DATA EXCERPTS:
"""

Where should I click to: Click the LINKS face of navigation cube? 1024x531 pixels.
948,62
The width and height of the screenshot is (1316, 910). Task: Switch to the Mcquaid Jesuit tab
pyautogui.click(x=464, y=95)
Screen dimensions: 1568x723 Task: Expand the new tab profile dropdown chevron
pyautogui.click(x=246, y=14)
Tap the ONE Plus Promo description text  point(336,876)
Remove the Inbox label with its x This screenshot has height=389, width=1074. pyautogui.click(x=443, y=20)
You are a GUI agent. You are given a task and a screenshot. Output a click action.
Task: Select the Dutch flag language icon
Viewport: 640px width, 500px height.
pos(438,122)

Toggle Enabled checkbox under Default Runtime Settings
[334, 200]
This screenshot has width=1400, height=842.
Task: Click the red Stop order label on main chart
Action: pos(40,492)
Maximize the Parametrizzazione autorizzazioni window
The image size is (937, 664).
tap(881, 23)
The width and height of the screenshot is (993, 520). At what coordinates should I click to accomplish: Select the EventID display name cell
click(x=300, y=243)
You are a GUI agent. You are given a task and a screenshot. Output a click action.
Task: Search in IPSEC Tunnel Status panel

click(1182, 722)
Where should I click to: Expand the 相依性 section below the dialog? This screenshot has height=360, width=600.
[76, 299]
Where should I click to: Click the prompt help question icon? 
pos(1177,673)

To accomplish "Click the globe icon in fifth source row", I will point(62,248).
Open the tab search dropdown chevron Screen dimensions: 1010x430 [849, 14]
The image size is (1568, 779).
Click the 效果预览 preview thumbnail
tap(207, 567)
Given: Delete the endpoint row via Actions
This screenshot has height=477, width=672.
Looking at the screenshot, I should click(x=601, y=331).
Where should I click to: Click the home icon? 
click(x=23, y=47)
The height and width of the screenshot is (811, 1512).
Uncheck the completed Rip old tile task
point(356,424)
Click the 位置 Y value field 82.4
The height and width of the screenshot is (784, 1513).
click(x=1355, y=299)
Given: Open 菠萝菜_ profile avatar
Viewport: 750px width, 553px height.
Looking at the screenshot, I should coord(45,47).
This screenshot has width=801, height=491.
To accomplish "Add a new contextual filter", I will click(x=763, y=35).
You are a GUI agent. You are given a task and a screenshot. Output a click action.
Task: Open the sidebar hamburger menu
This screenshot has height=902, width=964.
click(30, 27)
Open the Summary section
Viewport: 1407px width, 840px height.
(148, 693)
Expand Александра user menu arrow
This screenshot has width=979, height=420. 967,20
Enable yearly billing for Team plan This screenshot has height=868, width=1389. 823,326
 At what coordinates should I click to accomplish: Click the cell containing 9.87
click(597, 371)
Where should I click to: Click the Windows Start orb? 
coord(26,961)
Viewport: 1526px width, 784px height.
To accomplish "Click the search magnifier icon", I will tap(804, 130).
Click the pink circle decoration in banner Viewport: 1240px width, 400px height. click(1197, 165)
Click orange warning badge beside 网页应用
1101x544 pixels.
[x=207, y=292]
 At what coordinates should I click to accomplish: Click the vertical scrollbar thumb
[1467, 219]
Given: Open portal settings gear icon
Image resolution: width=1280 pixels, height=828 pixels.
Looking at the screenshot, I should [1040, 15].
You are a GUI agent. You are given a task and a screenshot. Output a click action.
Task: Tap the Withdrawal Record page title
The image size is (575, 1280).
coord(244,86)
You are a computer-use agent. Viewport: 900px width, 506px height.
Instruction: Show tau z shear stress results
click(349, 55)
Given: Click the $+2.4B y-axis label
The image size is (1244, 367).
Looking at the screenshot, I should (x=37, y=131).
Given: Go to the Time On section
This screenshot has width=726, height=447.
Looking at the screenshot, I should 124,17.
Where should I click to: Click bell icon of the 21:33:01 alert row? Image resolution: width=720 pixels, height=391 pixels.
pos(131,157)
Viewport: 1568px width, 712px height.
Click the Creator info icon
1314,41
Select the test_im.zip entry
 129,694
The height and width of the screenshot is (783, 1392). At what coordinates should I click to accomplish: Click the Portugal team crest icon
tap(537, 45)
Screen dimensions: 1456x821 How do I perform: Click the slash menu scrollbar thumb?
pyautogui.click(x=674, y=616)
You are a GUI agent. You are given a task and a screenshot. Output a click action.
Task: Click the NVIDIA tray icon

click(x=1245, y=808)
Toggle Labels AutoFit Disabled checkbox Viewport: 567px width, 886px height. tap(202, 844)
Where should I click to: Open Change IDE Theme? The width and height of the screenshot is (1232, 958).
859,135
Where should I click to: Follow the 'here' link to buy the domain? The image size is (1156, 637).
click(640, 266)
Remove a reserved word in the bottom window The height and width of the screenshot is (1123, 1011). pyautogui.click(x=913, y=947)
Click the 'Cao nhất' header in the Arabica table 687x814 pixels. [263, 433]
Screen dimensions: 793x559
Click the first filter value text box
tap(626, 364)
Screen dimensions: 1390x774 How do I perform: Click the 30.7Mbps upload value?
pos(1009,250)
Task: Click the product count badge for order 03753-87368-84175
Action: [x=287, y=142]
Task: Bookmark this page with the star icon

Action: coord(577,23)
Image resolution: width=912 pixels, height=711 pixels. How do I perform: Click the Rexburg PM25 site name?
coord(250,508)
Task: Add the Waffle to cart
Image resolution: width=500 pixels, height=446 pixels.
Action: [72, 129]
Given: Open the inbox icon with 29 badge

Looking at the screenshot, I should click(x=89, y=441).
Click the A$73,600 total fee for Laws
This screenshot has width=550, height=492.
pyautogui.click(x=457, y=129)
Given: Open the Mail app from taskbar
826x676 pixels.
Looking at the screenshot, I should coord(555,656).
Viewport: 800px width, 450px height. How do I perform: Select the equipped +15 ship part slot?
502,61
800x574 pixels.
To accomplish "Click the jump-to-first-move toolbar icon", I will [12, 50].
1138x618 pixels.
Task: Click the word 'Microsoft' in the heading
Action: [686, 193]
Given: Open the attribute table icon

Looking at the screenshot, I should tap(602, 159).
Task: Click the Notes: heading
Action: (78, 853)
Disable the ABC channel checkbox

"""

EXERCISE DIRECTIONS: Copy out the lines that open with the one containing "At what coordinates should I click to accomplish: Click the cell" and close with the one containing "click(349, 55)", both included, and nothing else.

COMPLETED TASK:
 At what coordinates should I click to accomplish: Click the cell containing 9.87
click(597, 371)
Where should I click to: Click the Windows Start orb? 
coord(26,961)
Viewport: 1526px width, 784px height.
To accomplish "Click the search magnifier icon", I will tap(804, 130).
Click the pink circle decoration in banner Viewport: 1240px width, 400px height. click(1197, 165)
Click orange warning badge beside 网页应用
1101x544 pixels.
[x=207, y=292]
 At what coordinates should I click to accomplish: Click the vertical scrollbar thumb
[1467, 219]
Given: Open portal settings gear icon
Image resolution: width=1280 pixels, height=828 pixels.
Looking at the screenshot, I should [1040, 15].
You are a GUI agent. You are given a task and a screenshot. Output a click action.
Task: Tap the Withdrawal Record page title
The image size is (575, 1280).
coord(244,86)
You are a computer-use agent. Viewport: 900px width, 506px height.
Instruction: Show tau z shear stress results
click(349, 55)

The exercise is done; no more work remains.